Time-resolved protein nanocrystallography using an X-ray free-electron laser

Abstract

We demonstrate the use of an X-ray free electron laser synchronized with an optical pump laser to obtain X-ray diffraction snapshots from the photoactivated states of large membrane protein complexes in the form of nanocrystals flowing in a liquid jet. Light-induced changes of Photosystem I-Ferredoxin co-crystals were observed at time delays of 5 to 10 µs after excitation. The result correlates with the microsecond kinetics of electron transfer from Photosystem I to ferredoxin. The undocking process that follows the electron transfer leads to large rearrangements in the crystals that will terminally lead to the disintegration of the crystals. We describe the experimental setup and obtain the first time-resolved femtosecond serial X-ray crystallography results from an irreversible photo-chemical reaction at the Linac Coherent Light Source. This technique opens the door to time-resolved structural studies of reaction dynamics in biological systems.

Fig. 1

Experimental setup and intersection of the 3 interacting beams: X-rays, pump laser, and the liquid jet containing the co-crystals. The upper left insert shows the thermal glow of the 2 keV X-rays interacting with the liquid jet. The lower insert shows the scatter from the frequency-doubled Nd:YAG pump laser from the liquid jet. The overlap of the two beams (liquid jet and X-rays) can be seen, with the pump laser intersecting the liquid jet of co-crystals and extending upstream towards the nozzle. The pump laser is extended upstream of the X-ray pulse to compensate for the approximately 130 μm travel of the crystals between the pump and probe pulses for the 10 μs delay time.

Fig. 2

Single-shot, single crystal diffraction patterns, from the pnCCD detectors, of PSI-fd (top) in the dark state, (middle) in the 5 μs pumped state, and (bottom) the 10 μs pumped state. The images on the right side are the same as the corresponding left side image, except predicted peak locations from indexing are shown in gray circles. Partial reflections were observed containing between 10 to 500 photons per peak with a background level of around 2 photons caused by water scatter, fluorescence, and detector noise.

Fig. 3

(a) The 1D virtual powder patterns for the ground state and two positive time delays for PSI-fd co-crystals. The intensities were linearly scaled to minimize the signal difference between for the different excited delays to the ground state. The powder patterns show the average number of photons scattered per crystal hit with in a histogram bin size of q = 0.005 nm⁻¹. The area under the curve corresponds to 393.3, 406.6, and 378.1 average diffracted photons per crystal detected for the dark, 5 μs, and 10 μs data sets respectively. (b) Counting statistics of the number of peaks used in the virtual powder pattern recorded as a function of 1/d.
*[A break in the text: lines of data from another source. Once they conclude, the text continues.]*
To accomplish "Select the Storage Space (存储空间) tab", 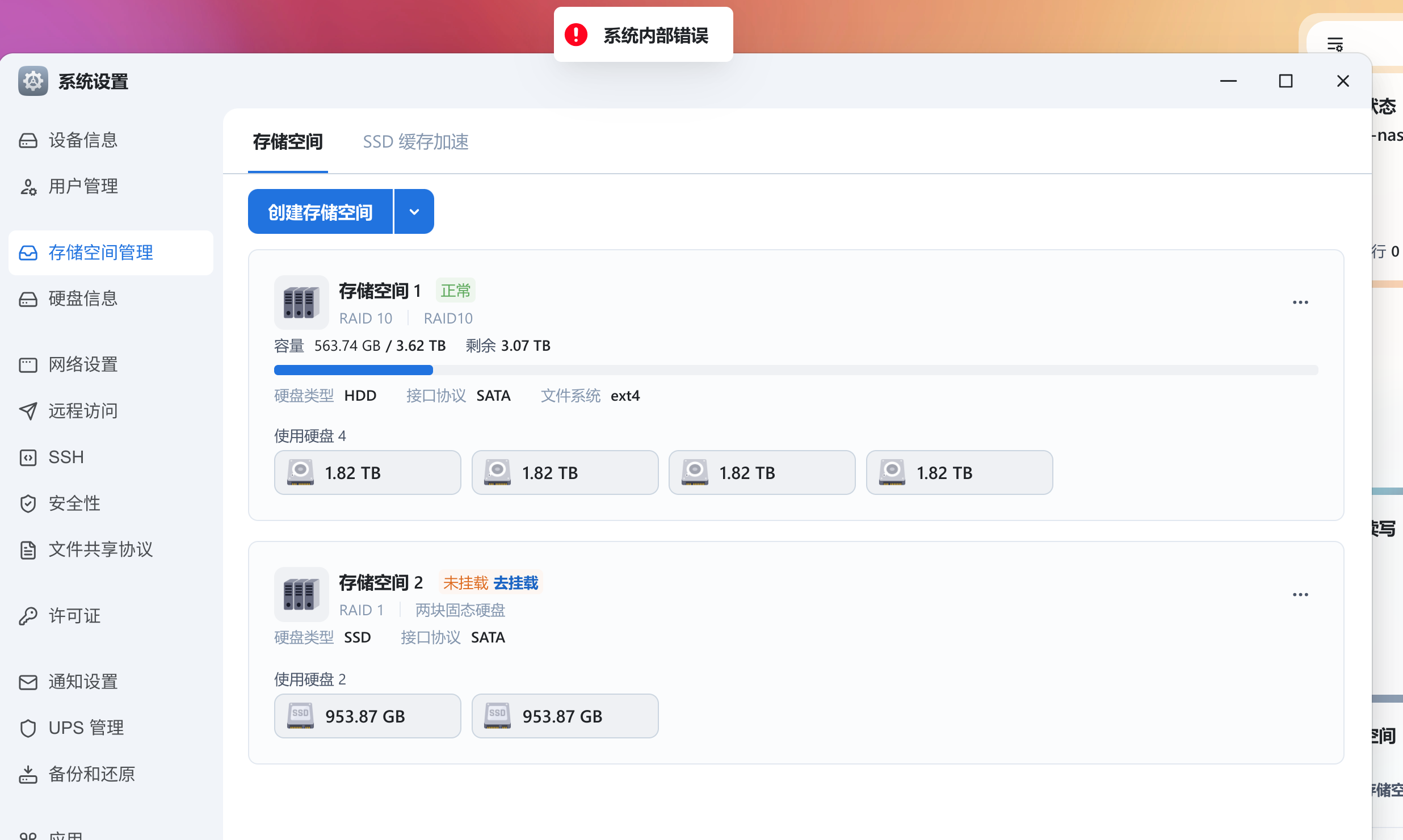I will point(288,142).

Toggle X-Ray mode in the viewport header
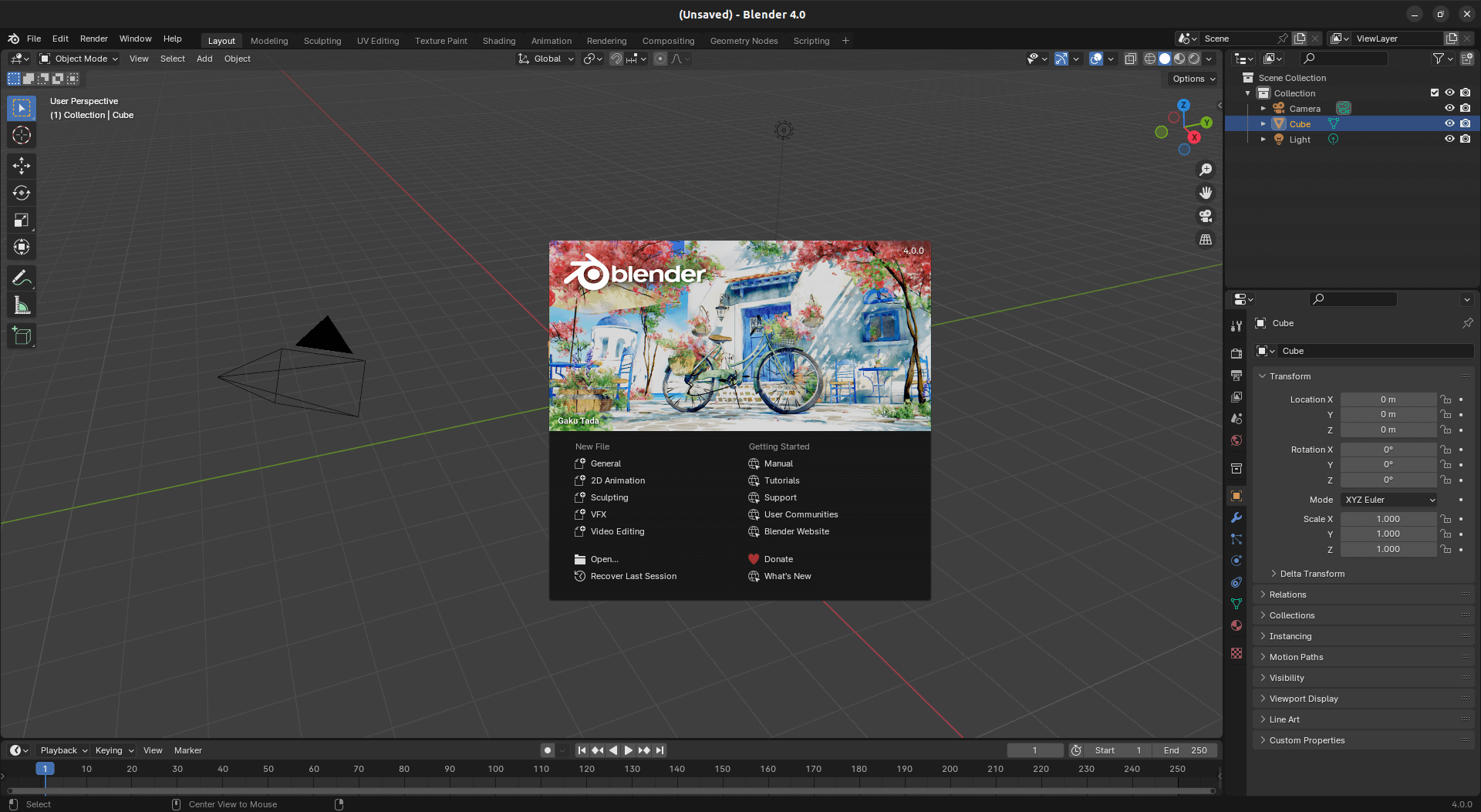1131,58
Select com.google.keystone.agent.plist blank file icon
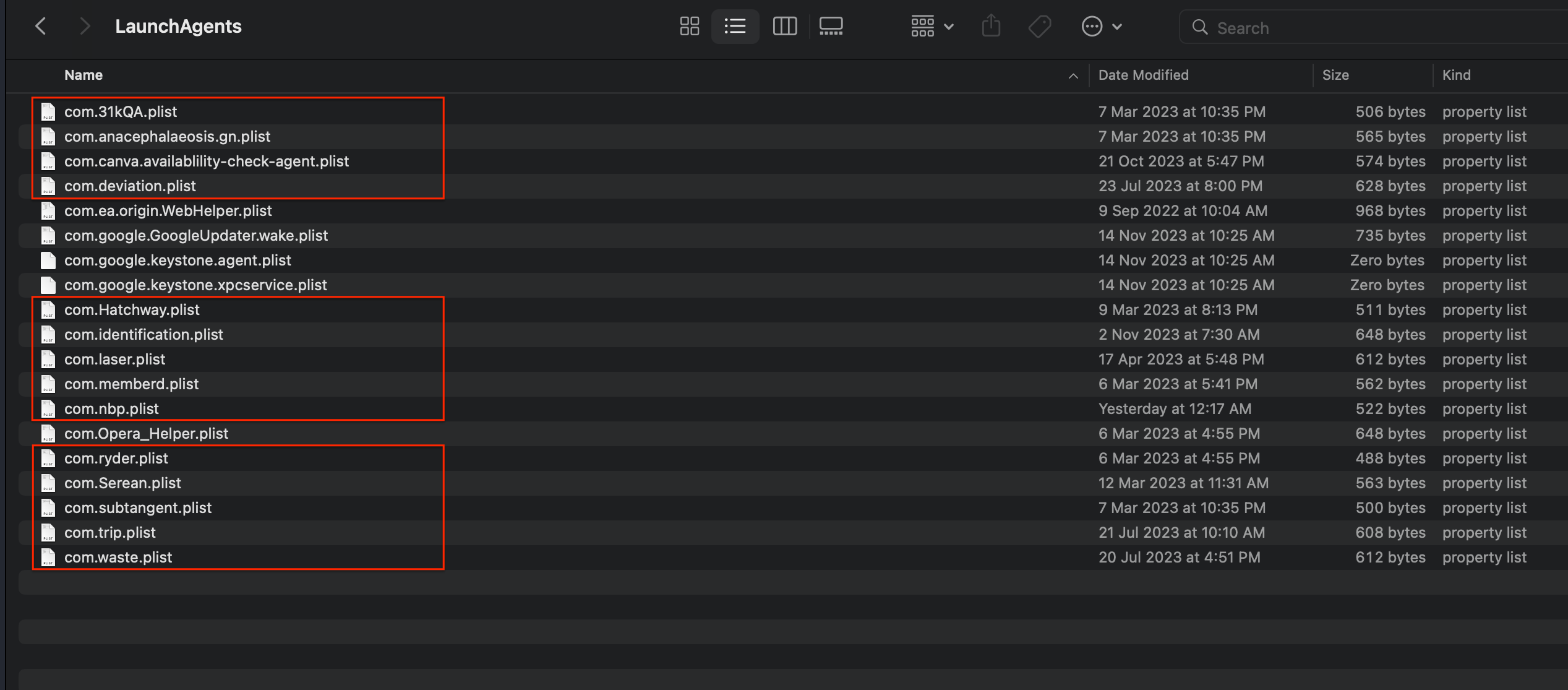1568x690 pixels. 48,260
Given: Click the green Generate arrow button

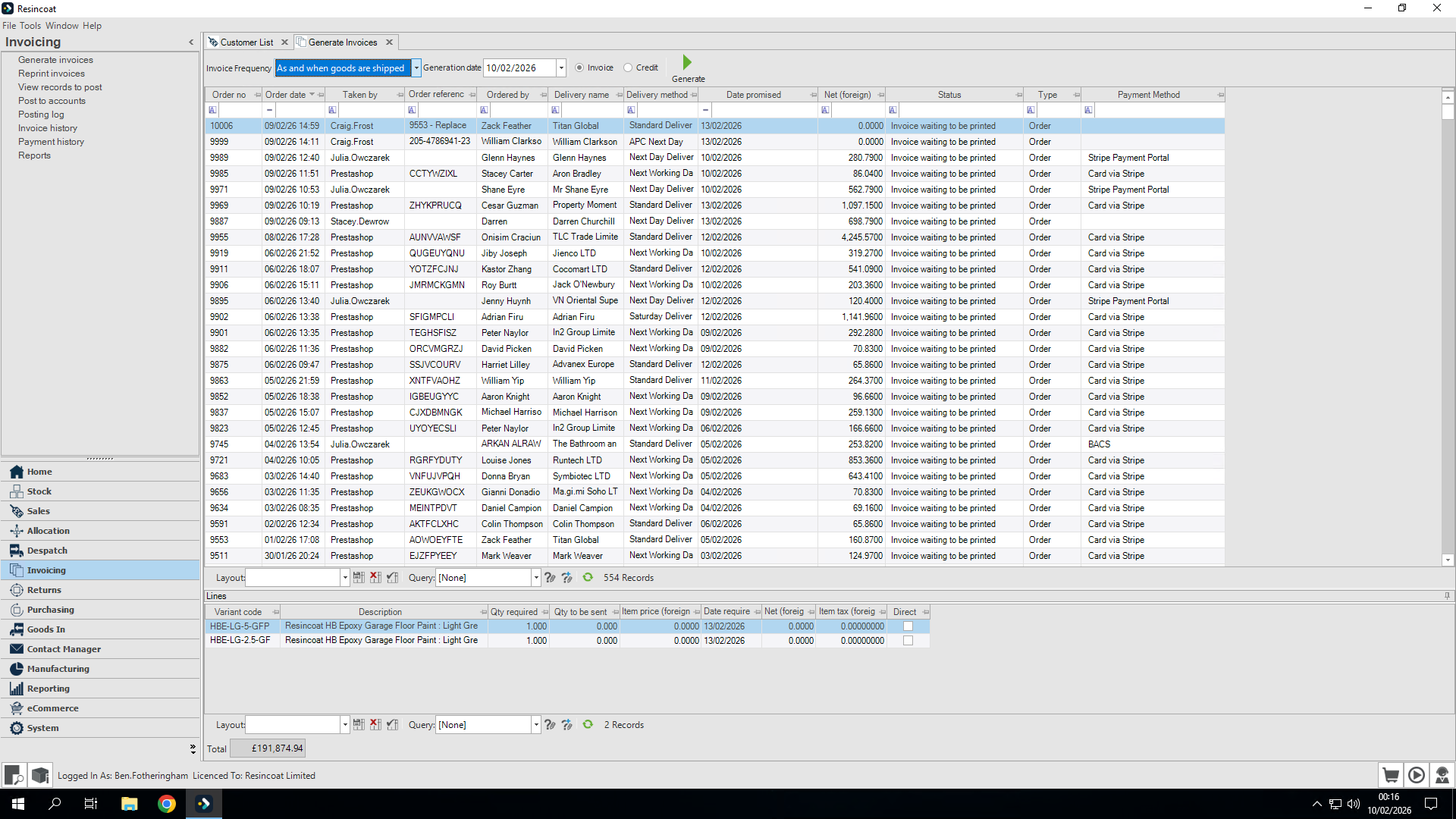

The area under the curve corresponds to the average number of peaks per crystal diffraction pattern of 10.8, 11.5, and 9.9 peaks/pattern for the dark, 5 μs, and 10 μs data sets respectively. (c) Relative difference signal between the ground state and the excited states as a function of resolution. Error bars on the data points are 3σ errors. (d) Difference signal expressed as a percentage change.